I used Shirley Corriher's wonderful book Bakewise to make the improvements I wanted--she suggests beating the butter well before adding the sugar and then beating them well together, adding the eggs on low speed, whisking the flour-baking powder-salt mixture well to evenly distribute the leavening, and adding a little oil to increase the cake's moistness.
drbabs

Serves 8 to 12

  • 1 1/2 pound strawberries, hulled and halved
  • 2 cups all purpose flour
  • 2 teaspoons baking powder
  • 1/2 teaspoon kosher salt
  • 1/4 pound (1 stick) butter, room temperature
  • 1 cup sugar
  • 2 tablespoons vegetable oil
  • 2 teaspoons vanilla extract
  • 2 eggs, room temperature
  • 1 cup plain Greek yogurt, room temperature
  • 1/2 cup milk, room temperature
  • 2 tablespoons turbinado sugar
  1. Butter an 8x12 ceramic dish. Heat oven to 350.
  2. Whisk flour, baking powder and salt together till thoroughly blended. Whisk milk and yogurt together. Set both aside.
  3. Place butter into bowl of stand mixer, and beat on medium speed till very light, about 3 minutes. Add sugar and continue to beat on medium speed another 3 minutes till almost white in color. Scrape down as needed. Add vanilla extract and oil, and continue to beat on medium speed till well blended.

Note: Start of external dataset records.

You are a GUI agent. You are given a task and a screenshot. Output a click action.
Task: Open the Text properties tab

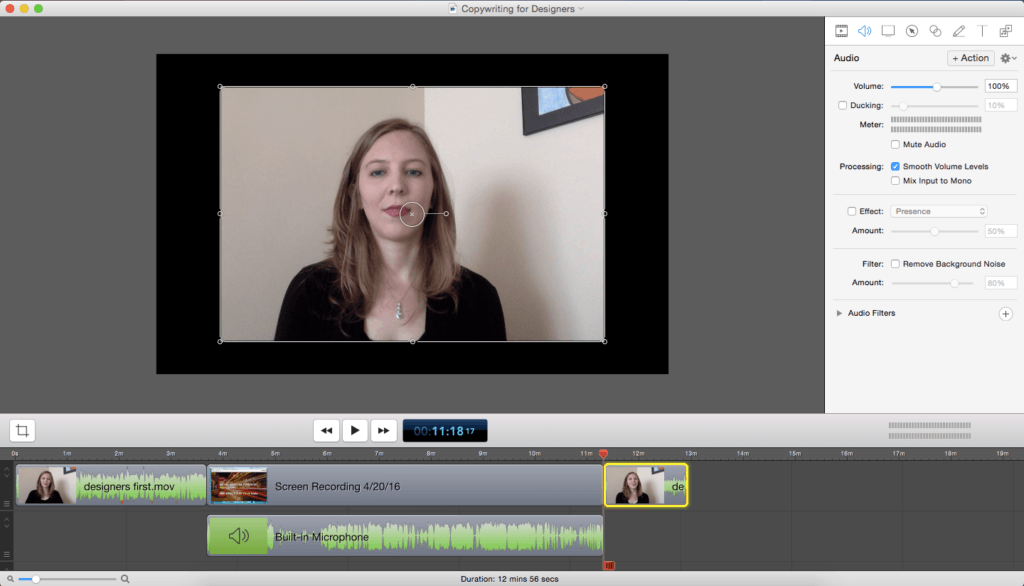982,31
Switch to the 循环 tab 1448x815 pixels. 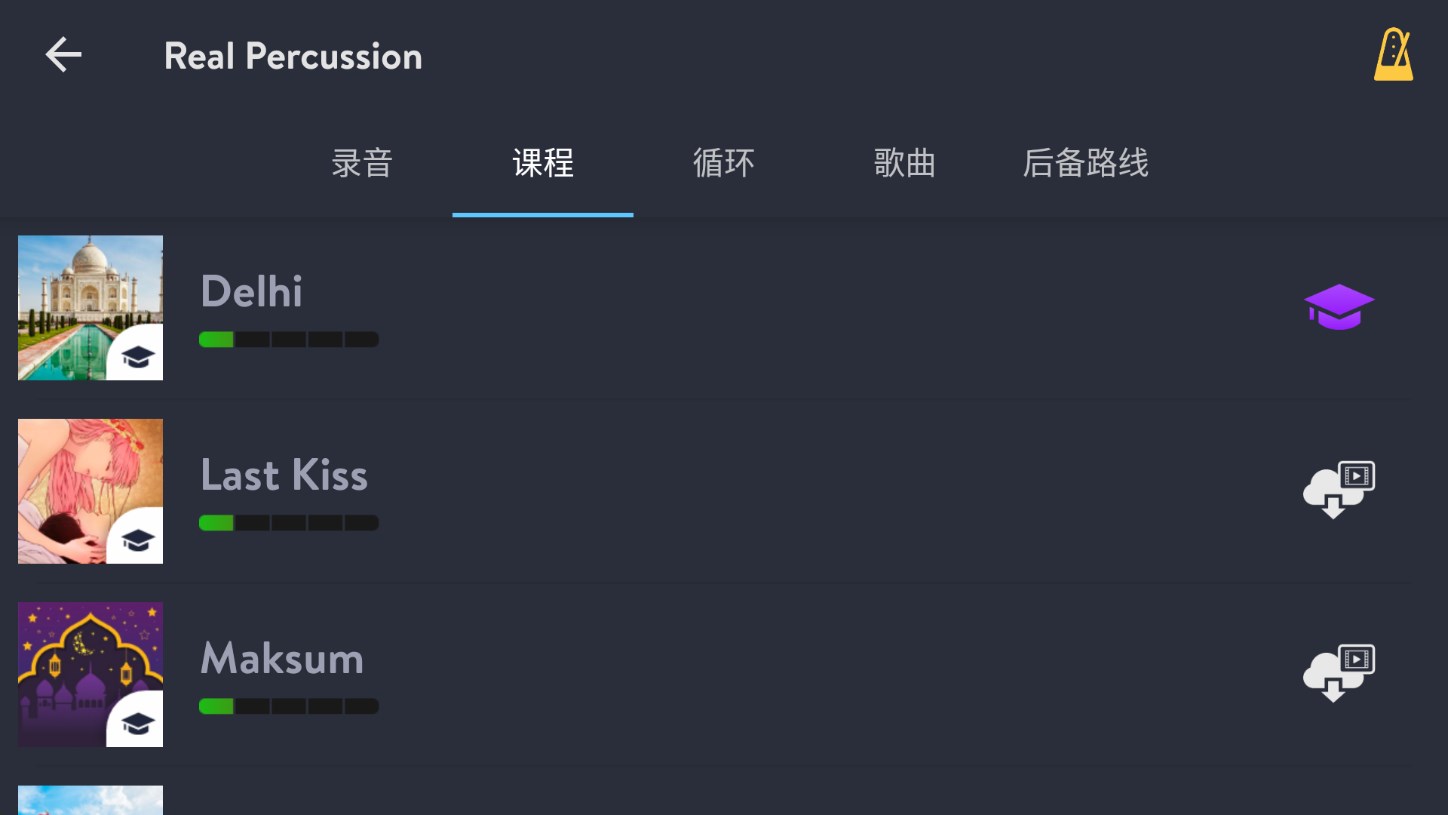723,163
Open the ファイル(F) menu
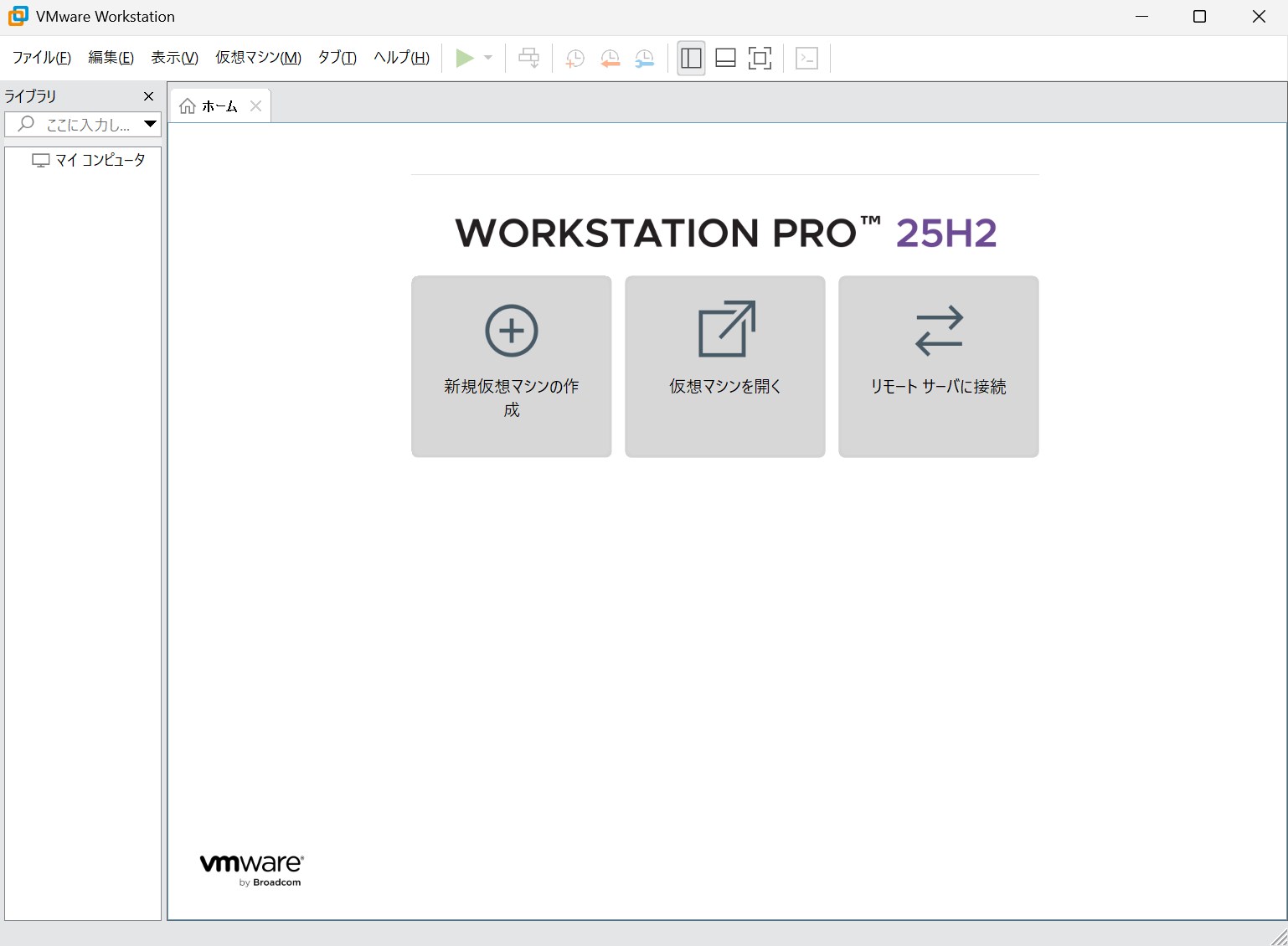1288x946 pixels. [41, 58]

  4. Reduce mixer speed to low. Add eggs one at a time and continue to mix just till well blended.
  5. Reduce mixer speed to lowest setting ("stir" on my mixer). Alternate milk mixture and flour mixture and stir till just well blended.
  6. Pour the batter in the prepared pan and smooth the top. Place the strawberries on the top in a pretty pattern, cut side down. Sprinkle with turbinado sugar. Bake for about an hour and 10 minutes, until the edges are golden brown, and a tester comes out free of cake batter.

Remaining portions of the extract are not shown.